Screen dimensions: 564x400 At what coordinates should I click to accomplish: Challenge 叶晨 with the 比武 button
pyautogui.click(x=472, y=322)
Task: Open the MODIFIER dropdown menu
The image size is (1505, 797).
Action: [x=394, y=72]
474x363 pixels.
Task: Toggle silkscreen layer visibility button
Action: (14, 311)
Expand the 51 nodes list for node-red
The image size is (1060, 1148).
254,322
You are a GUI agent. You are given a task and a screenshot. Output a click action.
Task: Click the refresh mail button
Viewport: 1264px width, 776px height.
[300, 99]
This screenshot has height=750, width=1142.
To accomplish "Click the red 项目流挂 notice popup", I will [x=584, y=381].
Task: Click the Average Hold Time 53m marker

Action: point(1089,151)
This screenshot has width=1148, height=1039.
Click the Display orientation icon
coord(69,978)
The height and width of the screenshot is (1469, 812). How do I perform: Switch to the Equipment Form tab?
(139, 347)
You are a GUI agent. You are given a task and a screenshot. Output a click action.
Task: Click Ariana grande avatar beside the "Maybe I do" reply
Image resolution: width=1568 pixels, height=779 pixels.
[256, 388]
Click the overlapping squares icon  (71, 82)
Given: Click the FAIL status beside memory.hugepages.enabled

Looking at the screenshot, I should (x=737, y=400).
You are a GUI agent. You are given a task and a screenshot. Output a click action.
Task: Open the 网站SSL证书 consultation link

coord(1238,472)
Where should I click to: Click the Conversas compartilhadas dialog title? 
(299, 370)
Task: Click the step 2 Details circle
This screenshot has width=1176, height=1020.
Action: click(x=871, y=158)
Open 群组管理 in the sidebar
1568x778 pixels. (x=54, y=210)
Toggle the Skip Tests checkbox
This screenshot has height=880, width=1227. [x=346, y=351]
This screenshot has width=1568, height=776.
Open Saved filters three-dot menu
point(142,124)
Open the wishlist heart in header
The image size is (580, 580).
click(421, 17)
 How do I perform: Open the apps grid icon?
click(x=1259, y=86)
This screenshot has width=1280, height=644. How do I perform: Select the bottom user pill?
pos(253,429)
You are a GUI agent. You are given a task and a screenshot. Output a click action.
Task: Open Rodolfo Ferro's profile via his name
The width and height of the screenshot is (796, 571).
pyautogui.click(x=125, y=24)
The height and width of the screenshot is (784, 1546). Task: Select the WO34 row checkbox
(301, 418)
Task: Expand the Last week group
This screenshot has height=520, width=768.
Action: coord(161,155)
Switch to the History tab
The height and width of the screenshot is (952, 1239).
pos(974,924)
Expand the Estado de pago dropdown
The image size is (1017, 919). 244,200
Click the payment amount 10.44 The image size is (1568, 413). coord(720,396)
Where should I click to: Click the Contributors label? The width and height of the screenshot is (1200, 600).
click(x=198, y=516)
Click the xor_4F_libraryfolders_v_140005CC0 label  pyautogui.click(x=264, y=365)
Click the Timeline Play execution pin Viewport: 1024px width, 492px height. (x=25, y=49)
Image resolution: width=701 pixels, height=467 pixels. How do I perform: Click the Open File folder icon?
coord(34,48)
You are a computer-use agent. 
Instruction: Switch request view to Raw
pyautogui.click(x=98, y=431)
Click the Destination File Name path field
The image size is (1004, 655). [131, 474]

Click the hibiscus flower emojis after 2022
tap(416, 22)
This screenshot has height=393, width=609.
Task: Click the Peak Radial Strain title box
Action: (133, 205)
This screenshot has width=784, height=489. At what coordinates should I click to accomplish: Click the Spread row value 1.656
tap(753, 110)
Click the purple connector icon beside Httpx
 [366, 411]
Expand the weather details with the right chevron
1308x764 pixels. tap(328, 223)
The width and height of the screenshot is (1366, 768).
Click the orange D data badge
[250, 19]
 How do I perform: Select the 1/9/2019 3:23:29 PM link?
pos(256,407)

## Exercise objective
Locate every line in the data above that contains the word "Open" and copy each of those lines.

## Answer for this exercise
Task: Open the MODIFIER dropdown menu
Task: Open the 网站SSL证书 consultation link
Open 群组管理 in the sidebar
Open Saved filters three-dot menu
Open the wishlist heart in header
 How do I perform: Open the apps grid icon?
Task: Open Rodolfo Ferro's profile via his name
Image resolution: width=701 pixels, height=467 pixels. How do I perform: Click the Open File folder icon?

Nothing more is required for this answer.